§ ASSIGNMENT:
The answer must consist of each line below that contains the word "will", copied in full.

Dataset entries:

____

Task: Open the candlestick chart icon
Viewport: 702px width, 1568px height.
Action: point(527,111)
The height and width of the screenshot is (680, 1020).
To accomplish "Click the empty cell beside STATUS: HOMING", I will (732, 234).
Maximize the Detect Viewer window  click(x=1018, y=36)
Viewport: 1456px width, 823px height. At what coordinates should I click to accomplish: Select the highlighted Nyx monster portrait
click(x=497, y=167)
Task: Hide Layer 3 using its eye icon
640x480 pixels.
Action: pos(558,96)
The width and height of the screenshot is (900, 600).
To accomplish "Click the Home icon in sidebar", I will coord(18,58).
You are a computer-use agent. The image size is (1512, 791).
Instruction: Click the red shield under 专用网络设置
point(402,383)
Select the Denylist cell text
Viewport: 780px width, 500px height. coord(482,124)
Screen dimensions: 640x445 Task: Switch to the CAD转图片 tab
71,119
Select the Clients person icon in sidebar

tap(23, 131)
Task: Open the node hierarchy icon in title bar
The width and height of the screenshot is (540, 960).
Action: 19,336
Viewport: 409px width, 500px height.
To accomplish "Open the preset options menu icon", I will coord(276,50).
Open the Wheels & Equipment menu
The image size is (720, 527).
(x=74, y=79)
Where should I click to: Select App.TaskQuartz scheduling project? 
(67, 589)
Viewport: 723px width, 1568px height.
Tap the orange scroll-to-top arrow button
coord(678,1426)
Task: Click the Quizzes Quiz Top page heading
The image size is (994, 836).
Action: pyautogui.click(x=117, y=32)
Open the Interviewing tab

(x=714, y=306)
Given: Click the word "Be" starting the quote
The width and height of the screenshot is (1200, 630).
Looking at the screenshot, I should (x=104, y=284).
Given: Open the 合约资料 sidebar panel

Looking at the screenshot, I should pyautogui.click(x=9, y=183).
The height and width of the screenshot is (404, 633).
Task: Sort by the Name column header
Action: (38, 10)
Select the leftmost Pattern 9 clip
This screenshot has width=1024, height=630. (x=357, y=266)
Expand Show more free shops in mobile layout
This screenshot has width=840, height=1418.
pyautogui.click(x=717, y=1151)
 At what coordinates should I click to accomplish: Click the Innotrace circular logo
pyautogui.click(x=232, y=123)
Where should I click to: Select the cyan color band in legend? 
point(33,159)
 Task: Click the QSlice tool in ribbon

____

§ RESULT OF THIS EXERCISE:
To accomplish "Click the empty cell beside STATUS: HOMING", I will (732, 234).
To accomplish "Click the Home icon in sidebar", I will coord(18,58).
To accomplish "Open the preset options menu icon", I will coord(276,50).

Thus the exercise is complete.